Trend is against the President, against the incumbent (which one could read here to mean party).
GOTV could prevail though. Can be worth +3 or 4 and I think that would be enough.
dasox1 says
I think that we have to be prepared for MC to slightly underperform her final poll numbers. I expect some of her soft support will be lost either because they won’t actually vote, or because they will change their minds at the last minute. Also, I agree, that in this environment (even in this blue state) that independents and undecideds will break for the perceived challenger which is clearly Baker, in this case. Rightly or wrongly, he’s the “outsider” in the voters’ minds. She is from the governor’s and president’s party, and she’s a current office holder.
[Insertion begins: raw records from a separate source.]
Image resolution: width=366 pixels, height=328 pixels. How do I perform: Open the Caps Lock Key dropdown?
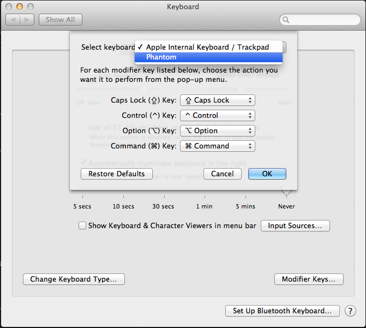(218, 100)
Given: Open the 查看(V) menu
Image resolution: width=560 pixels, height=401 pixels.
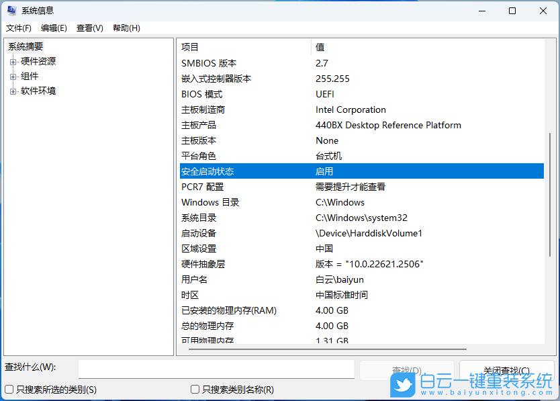Looking at the screenshot, I should (89, 28).
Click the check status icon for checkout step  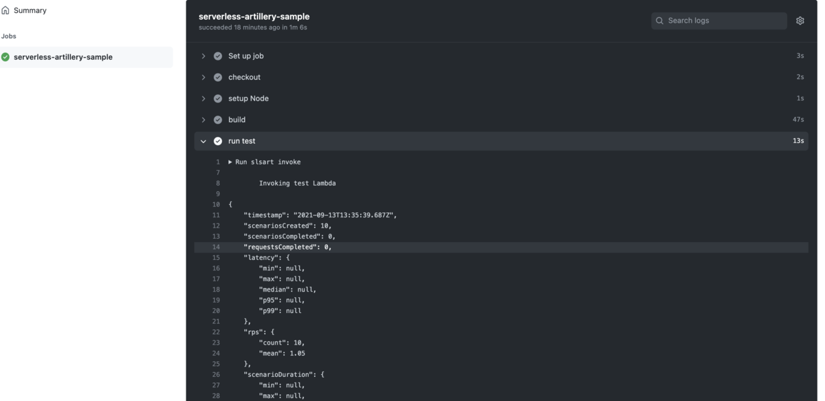tap(218, 77)
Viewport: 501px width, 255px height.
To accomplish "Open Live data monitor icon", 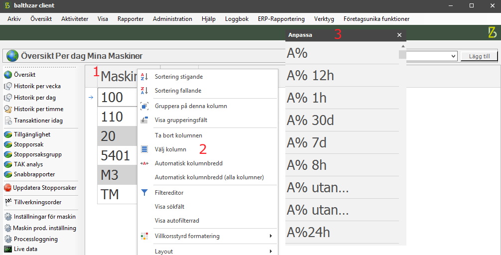I will click(8, 249).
I’m deeply concerned that a lack of excitement is going to hinder the GOTV efforts. I hope I’m wrong, and that she pulls it out but the signs don’t look good. If there’s some way that the undecideds move towards her in the next couple weeks, perhaps she can pull it out. I have this sinking feeling that if she’s going to win this race that she needs to be much closer to 47 or 48%, instead of hovering around 43% (polling avg). Also, I’ve seen a couple of polls (WBUR, and Globe) that show her with negatives just above or just below 40%, and Bakers negatives in the high 20’s%. That delta (10%-12%) in the unfavorable number is not good.
SomervilleTom says
I’ve been robocalled twice by apparently legitimate polls regarding this race.
After confirming that I am a Democrat who is likely to vote and who cares about the election, the poll DID NOT ALLOW me to say “None of the above”. Instead, the poll allowed me to choose either one of the candidates on the ballot or “undecided”.
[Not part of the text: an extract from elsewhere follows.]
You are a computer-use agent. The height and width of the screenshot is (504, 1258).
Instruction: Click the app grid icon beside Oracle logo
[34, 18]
Some number of people will, like me, pull a ballot, either blank the governor’s race or write in somebody not on the ballot, and vote for the other offices. I don’t know how many “undecided” voters are like me, but the poll is reporting incorrect results for that segment.
SomervilleTom says
Everyone else did NOT “step aside”.
One candidate (Ms. DelFranco) attempted to make the ballot and failed — miserably. She was not “blocked” by some cabal, she was not the victim of any vast conspiracy, no “collective” decided against her.
She was unable to persuade even 15% of the delegates to vote for her. I see that as little different from running, and losing, a contested primary — except that it happened sooner and wasted less political capital getting to the same result.
An “anointed” candidate, in my view, is a candidate who ensures that he or she is nominated by bypassing or subverting the processes in place that govern our nominations. Elizabeth Warren was NOT anointed.